Home

Using Definite Clause Grammars in SWI-Prolog

By Anne Ogborn

Thanks to Markus Triska. Large sections of this tutorial are taken directly from his tutorial, which is used by permission here.

Introduction 1 Definite Clause Grammars 2 Relating Trees To Lists 3 Left Recursion 4 Right-hand Context Notation 5 Implicitly Passing States Around 6 Parsing From Files 7 Implementation 8 Error Handling 9 A Few Practical Hints Conclusion

Introduction

Who This Course Is For

Anyone who:

The second item goes far beyond the usual task of parsing text most programmers associate with DCG's. We'll convert a tree to a list in this tutorial. A DCG could convert a 2D array into a sparse array, or look for patterns in a data stream.

But, we traditionally associate DCG's with parsing text. So we'll give you some tools for parsing text as well.

Is this you?

Getting The Most From This Course

To get the most from this course, you'll need to

Different people will have different backgrounds and learning styles. Whatever works for you works.

Getting Stuck

If you have questions and reasonable effort doesn't answer them, drop me email at aogborn (somechar) uh.edu. Please, if you're taking a beginning Prolog course, ask your instructor. Questions about family trees will be ignored. But if you're working on a real DCG related problem, feel free.

Asking on ##Prolog on freenode.net IRC is also a good way to get answers.

1 Definite Clause Grammars

A Prolog definite clause grammar (DCG) describes a Prolog list.

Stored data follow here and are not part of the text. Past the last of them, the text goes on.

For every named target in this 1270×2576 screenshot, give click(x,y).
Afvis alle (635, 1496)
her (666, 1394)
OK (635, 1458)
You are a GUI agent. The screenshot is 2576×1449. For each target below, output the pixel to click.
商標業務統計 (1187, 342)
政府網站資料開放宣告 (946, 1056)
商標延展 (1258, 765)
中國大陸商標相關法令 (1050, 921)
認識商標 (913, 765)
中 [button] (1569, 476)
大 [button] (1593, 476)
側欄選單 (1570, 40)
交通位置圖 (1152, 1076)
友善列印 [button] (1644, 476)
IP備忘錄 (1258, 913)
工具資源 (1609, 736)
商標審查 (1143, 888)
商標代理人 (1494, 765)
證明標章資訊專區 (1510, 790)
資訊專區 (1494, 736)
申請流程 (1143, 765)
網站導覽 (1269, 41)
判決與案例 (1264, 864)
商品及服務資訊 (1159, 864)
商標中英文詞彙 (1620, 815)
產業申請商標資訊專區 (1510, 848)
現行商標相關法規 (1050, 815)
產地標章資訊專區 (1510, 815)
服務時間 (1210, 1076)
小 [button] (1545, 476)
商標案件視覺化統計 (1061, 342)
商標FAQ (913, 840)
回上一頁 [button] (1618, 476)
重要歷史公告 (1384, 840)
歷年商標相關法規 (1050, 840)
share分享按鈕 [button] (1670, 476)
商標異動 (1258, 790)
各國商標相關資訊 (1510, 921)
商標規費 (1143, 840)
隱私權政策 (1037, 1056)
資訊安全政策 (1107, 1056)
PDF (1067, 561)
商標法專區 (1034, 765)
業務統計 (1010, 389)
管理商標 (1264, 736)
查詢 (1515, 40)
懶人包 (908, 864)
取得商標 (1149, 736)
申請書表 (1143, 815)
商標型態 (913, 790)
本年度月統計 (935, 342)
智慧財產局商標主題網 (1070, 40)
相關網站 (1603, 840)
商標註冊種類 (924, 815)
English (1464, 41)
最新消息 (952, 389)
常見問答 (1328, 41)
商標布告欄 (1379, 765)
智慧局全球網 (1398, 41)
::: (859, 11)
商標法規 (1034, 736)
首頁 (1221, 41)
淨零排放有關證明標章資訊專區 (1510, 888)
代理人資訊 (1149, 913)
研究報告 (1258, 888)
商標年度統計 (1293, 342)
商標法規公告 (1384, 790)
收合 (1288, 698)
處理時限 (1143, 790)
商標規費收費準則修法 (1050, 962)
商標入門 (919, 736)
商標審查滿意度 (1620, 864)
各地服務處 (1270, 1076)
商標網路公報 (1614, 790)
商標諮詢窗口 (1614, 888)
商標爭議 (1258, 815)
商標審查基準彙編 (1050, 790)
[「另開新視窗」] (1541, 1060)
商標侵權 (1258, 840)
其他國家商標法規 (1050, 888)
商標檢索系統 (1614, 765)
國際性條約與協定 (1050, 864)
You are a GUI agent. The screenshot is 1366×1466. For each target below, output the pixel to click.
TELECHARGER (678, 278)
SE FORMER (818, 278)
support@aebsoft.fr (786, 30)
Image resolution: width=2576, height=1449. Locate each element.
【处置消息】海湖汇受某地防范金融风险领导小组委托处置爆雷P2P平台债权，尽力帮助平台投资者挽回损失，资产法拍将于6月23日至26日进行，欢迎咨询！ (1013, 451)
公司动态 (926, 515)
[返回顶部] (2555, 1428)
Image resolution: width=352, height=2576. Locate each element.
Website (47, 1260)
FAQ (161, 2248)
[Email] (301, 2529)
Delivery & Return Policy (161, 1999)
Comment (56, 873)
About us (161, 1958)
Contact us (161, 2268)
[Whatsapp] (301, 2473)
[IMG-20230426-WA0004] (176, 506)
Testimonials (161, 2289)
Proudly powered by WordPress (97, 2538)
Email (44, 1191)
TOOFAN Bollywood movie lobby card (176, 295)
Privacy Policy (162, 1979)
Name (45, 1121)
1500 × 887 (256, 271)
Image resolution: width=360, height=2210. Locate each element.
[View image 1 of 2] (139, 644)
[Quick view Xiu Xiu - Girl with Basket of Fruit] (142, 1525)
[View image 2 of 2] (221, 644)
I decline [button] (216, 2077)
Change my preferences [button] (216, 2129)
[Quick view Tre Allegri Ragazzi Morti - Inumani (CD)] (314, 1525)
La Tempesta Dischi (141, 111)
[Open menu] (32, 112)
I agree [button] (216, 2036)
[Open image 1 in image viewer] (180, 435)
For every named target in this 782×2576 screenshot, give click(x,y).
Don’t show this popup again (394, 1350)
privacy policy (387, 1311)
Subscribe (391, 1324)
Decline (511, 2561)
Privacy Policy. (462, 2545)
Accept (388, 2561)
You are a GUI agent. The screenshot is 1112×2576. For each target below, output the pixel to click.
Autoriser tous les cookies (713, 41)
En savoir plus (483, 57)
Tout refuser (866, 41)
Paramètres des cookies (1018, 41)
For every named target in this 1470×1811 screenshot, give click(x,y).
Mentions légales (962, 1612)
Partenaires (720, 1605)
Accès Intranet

Operationally, DCGs can be used to parse and generate lists.

1_1 DCG rules

A DCG is defined by DCG rules. A DCG rule has the form:

head --> body.

Analogous to normal Prolog rules with:

head :- body.

A rule's head is a (non variable) Prolog term.

A rule's body is a sequence of terminals and nonterminals, separated by commas.

A terminal is a Prolog list, which stands for the elements it contains.

some_terminals -->
     [this, is, a, teminal],
     [so, is, this],
     "code strings are also lists, so this too is a terminal".

A nonterminal refers to a DCG rule or other language construct, which stand for the elements they themselves describe.

Declaratively, we can read the comma as "and then" in DCGs.

As an example, let us describe lists that only contain the atom 'a'. We shall use the nonterminal as//0 to refer to such lists:

   as --> [].
   as --> [a], as.

The first rule says: The empty list is such a list. The second rule says: A list containing the atom 'a' and then only atoms 'a' is also such a list.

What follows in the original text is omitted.